4.2AROMA 8/10 APPEARANCE 4/5 TASTE 8/10 PALATE 4/5 OVERALL 18/20
We beer geeks rarely mention how big of a role rumor and hype play into our beer-hunting, tasting
and judging processes. There are many beers out there that have made a name for themselves in the craft beer community through reputation alone, but then again there’s a fine line between word-of-mouth and hype. I was anxious to try Bell’s Hopslam Ale after seeing and reading rave reviews of it around the internet, but always wondered if it was genuine or at this point just hegemony. Now that I’ve actually tasted it I can understand why its regarded so highly, although I wouldn’t quite consider among the best of the best (but it IS excellent, though!).
APPEARANCE AND AROMA
Hopslam Ale pours to a very hazy body of marigold or tangerine orange. It’s difficult to tell how effervescent it is, although I’m guessing rather low as it produced a surprisingly small, off-white, soapy head (which lasted throughout the life of the beer and left some lacing on the glass).

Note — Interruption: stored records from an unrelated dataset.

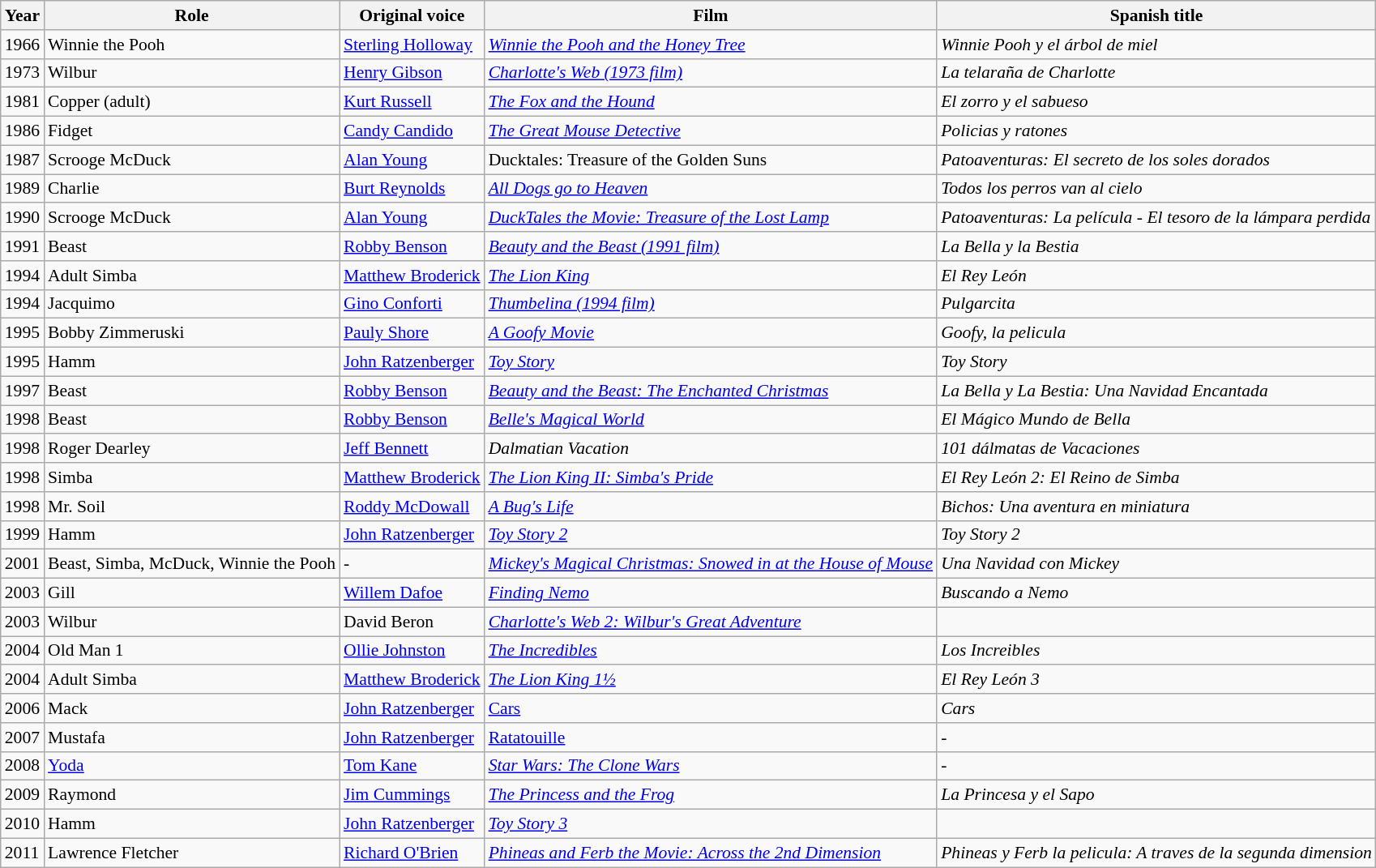
Pulgarcita [1156, 304]
Kurt Russell [412, 102]
1973 [23, 73]
The Lion King 1½ [712, 680]
Bichos: Una aventura en miniatura [1156, 506]
2009 [23, 795]
1990 [23, 218]
Simba [191, 477]
Winnie the Pooh [191, 45]
Candy Candido [412, 131]
Patoaventuras: El secreto de los soles dorados [1156, 160]
Ollie Johnston [412, 651]
Role [191, 15]
Charlotte's Web (1973 film) [712, 73]
Jeff Bennett [412, 449]
Mr. Soil [191, 506]
The Fox and the Hound [712, 102]
Bobby Zimmeruski [191, 333]
Phineas y Ferb la pelicula: A traves de la segunda dimension [1156, 853]
Belle's Magical World [712, 420]
Old Man 1 [191, 651]
Raymond [191, 795]
2008 [23, 766]
Roddy McDowall [412, 506]
Spanish title [1156, 15]
La Bella y la Bestia [1156, 246]
1999 [23, 535]
Lawrence Fletcher [191, 853]
Beauty and the Beast (1991 film) [712, 246]
Finding Nemo [712, 593]
Roger Dearley [191, 449]
Copper (adult) [191, 102]
Phineas and Ferb the Movie: Across the 2nd Dimension [712, 853]
Toy Story 3 [712, 824]
Ratatouille [712, 737]
El Rey León 2: El Reino de Simba [1156, 477]
Una Navidad con Mickey [1156, 564]
Willem Dafoe [412, 593]
Year [23, 15]
Mack [191, 708]
El Mágico Mundo de Bella [1156, 420]
Star Wars: The Clone Wars [712, 766]
1989 [23, 189]
Mustafa [191, 737]
Patoaventuras: La película - El tesoro de la lámpara perdida [1156, 218]
Jim Cummings [412, 795]
The Incredibles [712, 651]
La Princesa y el Sapo [1156, 795]
David Beron [412, 622]
All Dogs go to Heaven [712, 189]
1966 [23, 45]
Richard O'Brien [412, 853]
Gino Conforti [412, 304]
1987 [23, 160]
Winnie the Pooh and the Honey Tree [712, 45]
Pauly Shore [412, 333]
Gill [191, 593]
El Rey León 3 [1156, 680]
Film [712, 15]
The Lion King [712, 276]
The Princess and the Frog [712, 795]
DuckTales the Movie: Treasure of the Lost Lamp [712, 218]
The Great Mouse Detective [712, 131]
Beauty and the Beast: The Enchanted Christmas [712, 391]
Charlotte's Web 2: Wilbur's Great Adventure [712, 622]
2001 [23, 564]
Buscando a Nemo [1156, 593]
1991 [23, 246]
Yoda [191, 766]
La telaraña de Charlotte [1156, 73]
La Bella y La Bestia: Una Navidad Encantada [1156, 391]
Burt Reynolds [412, 189]
Fidget [191, 131]
El zorro y el sabueso [1156, 102]
Jacquimo [191, 304]
1981 [23, 102]
2011 [23, 853]
Henry Gibson [412, 73]
Dalmatian Vacation [712, 449]
Los Increibles [1156, 651]
Policias y ratones [1156, 131]
2010 [23, 824]
Goofy, la pelicula [1156, 333]
A Bug's Life [712, 506]
Tom Kane [412, 766]
Sterling Holloway [412, 45]
Ducktales: Treasure of the Golden Suns [712, 160]
Original voice [412, 15]
El Rey León [1156, 276]
101 dálmatas de Vacaciones [1156, 449]
Todos los perros van al cielo [1156, 189]
1997 [23, 391]
Winnie Pooh y el árbol de miel [1156, 45]
Charlie [191, 189]
2006 [23, 708]
Mickey's Magical Christmas: Snowed in at the House of Mouse [712, 564]
A Goofy Movie [712, 333]
Beast, Simba, McDuck, Winnie the Pooh [191, 564]
Thumbelina (1994 film) [712, 304]
2007 [23, 737]
1986 [23, 131]
The Lion King II: Simba's Pride [712, 477]
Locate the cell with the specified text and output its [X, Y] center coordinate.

The aroma is extremely inviting as it smells more like a tropical fruit juice than a beer. Grapefruit and orange seem to be the most predominant scents along with a slight piney resin character. For a beer as big as this is, there is zero alcohol present in the nose.
One of my small pleasures in life is taking my first swig of a new IPA and loving the taste. That was definitely the case with Bell’s Hopslam Ale. Just as the aroma indicates the first flavor I notice is a tart citrusy, almost juice-like taste. It’s actually quite refreshing not unlike a cold glass of lemonade on a hot summer’s day.
The beer finishes with a slightly dry, honey-like malty sweetness. The aftertaste is strong with a noticeable pine and resin-like bitterness. Surprisingly, it does not dry out the tongue the way many standard IPAs tend to do. I’m not sure of the IBU rating for this beer but I’d estimate it’s in the 60s or 70s as the bitterness is quite strong, but seems to back off on the way down.
I’m actually a little surprised the hops do not linger here. I’m also surprised the citrus flavors quickly fade and the palette becomes almost exclusively pine-like. It’s definitely a satisfying taste but it doesn’t exactly knock my socks off the way the word on the street implied it would.
I like a good "double IPA" which tends to weigh in at 8-9% ABV, but anything above that tends to border on the obese. Potent beers aren’t known for their drinkability, but Bell’s Hopslam could signal a change in the direction for brewers who want intense flavor and big body without sacrificing drinkability.
If it wasn’t public knowledge I’d bet the average drinker would not guess this beer is actually 10% ABV. There’s only a touch of warmth as the beer finishes, but it doesn’t leave a boozy aftertaste the way many bigger beers tend to do. Additionally, the mouthfeel is remarkably lighter and thinner than some standard IPAs and goes down very smooth.
There’s a heck of a lot to like about Bell’s Hopslam Ale from the great taste to the high drinkability, so I can certainly understand why it receives a 100 on Rate Beer and an A on Beer Advocate. Personally, this isn’t an all-time great for me but it was very satisfying and I think that would be true for almost every beer drinker out there.